Bayreuth und Coburg im Vergleich: Handlungsspielräume von Pfarrern und Gemeindegliedern im Nationalsozialismus

Symbol-Bild Heimatkunde / Franken

Handlungsspielräume in der NS-Zeit?

Bayreuth und Coburg im Vergleich: Handlungsspielräume von Pfarrern und Gemeindegliedern im Nationalsozialismus / Text und Bild: Adrian Beierkuhnlein

Bayreuth. Wieviel Kritik kann man sich erlauben, ohne dafür ins Konzentrationslager geschickt zu werden? Eine vergleichende Studie möglicher Handlungsspielräume von Pfarrern und Gemeindeglieder in der Zeit des Nationalsozialismus stellte Dr. Liesa Weber im gut besuchten Kleinen Saal des Evangelischen Gemeindehaus auf Einladung von Evangelischem Bildungswerk Oberfranken-Mitte  und Historischem Verein für Oberfranken vor.

Im Rahmen ihrer Forschung hat Liesa Weber die Handlungsspielräume in den Dekanaten Coburg und Bayreuth untersucht und miteinander verglichen. Wie diese genutzt wurden, zeigte sie anhand einiger Beispiele. So übte der Warmensteinacher Pfarrer Wolfgang Niederstraßer in einer Predigt Kritik an der Politik der NSDAP und wurde dafür letztendlich in dem Konzentrationslager Dachau inhaftiert. Glimpflicher ging es oft für Pfarrer und Gemeindeglieder aus, die als der NSDAP nahe stehend eigeschätzt wurden. Sie konnten – als Teil des Systems – eher Handlungsspielräume ausnutzen, um innerhalb der eigenen Kirchengemeinde etwas zu bezwecken. So sorgte der Bayreuther NSDAP-Stadtrat und Kirchenvorsteher Ludwig Frölich durch seine Kritik dafür, dass Aufmärsche während der Gottesdienstzeit eingestellt wurden.

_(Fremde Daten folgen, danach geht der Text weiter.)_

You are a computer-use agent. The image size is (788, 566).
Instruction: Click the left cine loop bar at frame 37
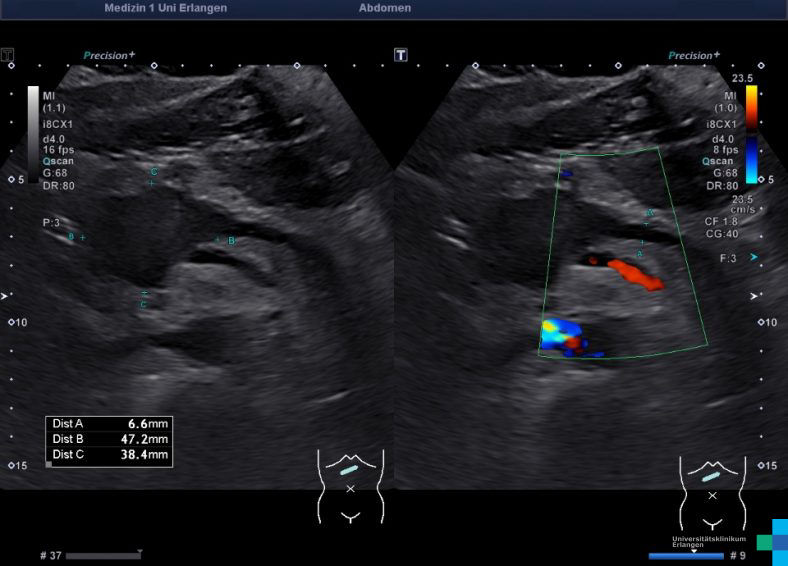pos(103,555)
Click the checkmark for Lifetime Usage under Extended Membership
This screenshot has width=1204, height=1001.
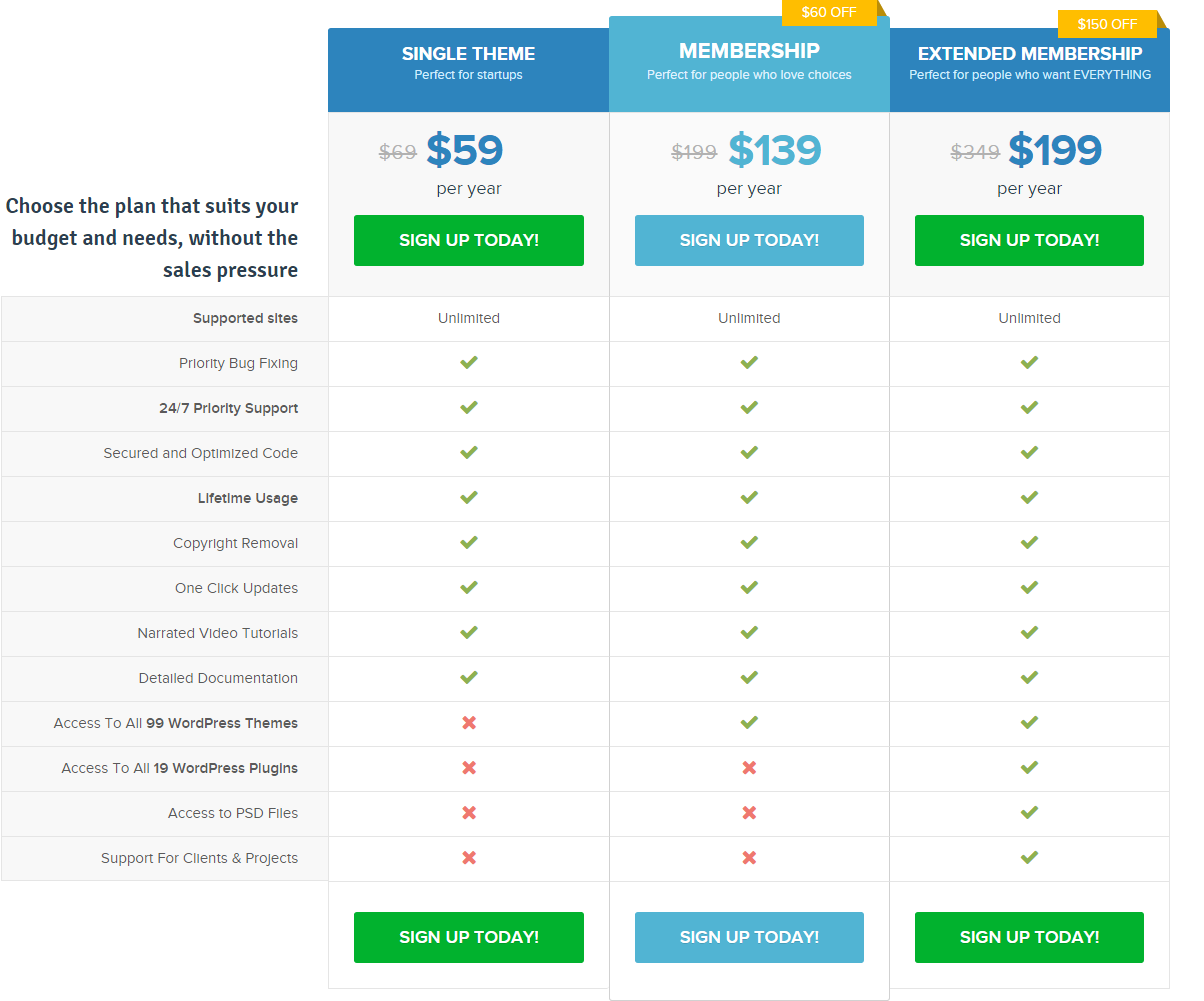point(1028,497)
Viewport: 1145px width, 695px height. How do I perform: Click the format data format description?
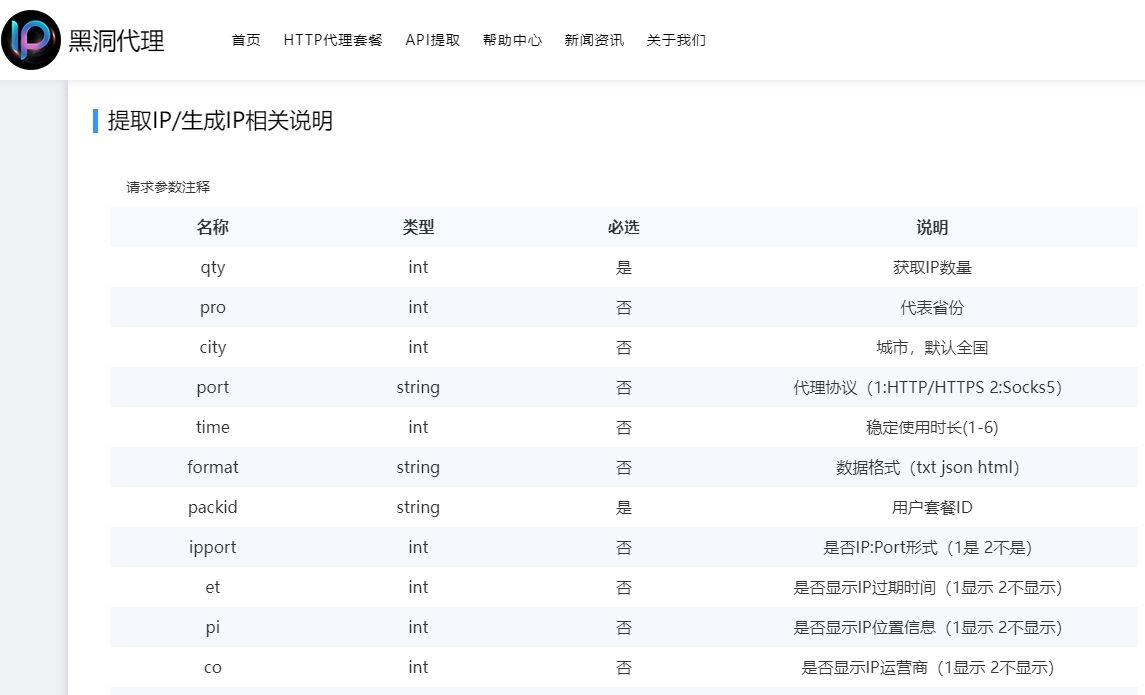927,467
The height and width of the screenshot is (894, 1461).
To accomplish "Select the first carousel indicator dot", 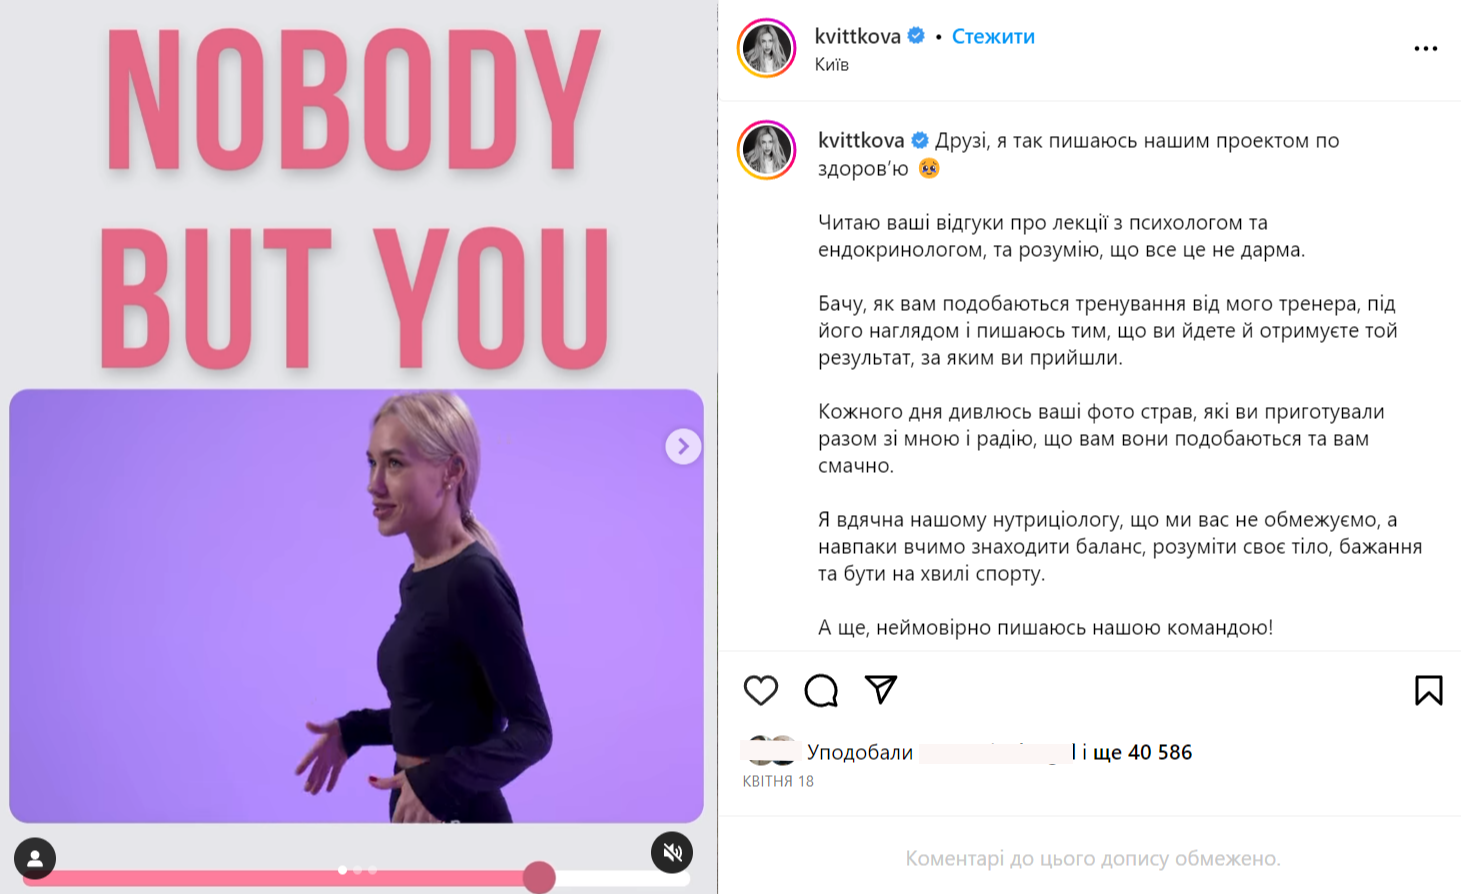I will [x=343, y=870].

Liesa Weber beendete ihren Vortrag mit dem Fazit, dass Handlungsspielräume vorhanden waren und teilweise genutzt wurden. Die NS-Ideologie wurde aber zu einem großen Teil nicht abgelehnt, sondern galt als mit dem christlichen Glauben vereinbar und nur einige Nationalsozialisten wurden als entgleist angesehen.

Im Anschluss an den Vortrag entbrannte noch eine spannende Frage- und Diskussionsrunde, an der sich das Publikum, in dem einige lokale Historiker vertreten waren, rege beteiligte. So berichtete ein Zuschauer über einen Pfarrer in Wunsiedel, der durch Wissen über geltendes Recht die Beflaggung der Kirche verhinderte. Abschließende wurde nochmals hervorgehoben, dass die Handlungsspielräume für Bürger/innen, die nicht der NSDAP-Mitglieder angehörten, sehr gering waren.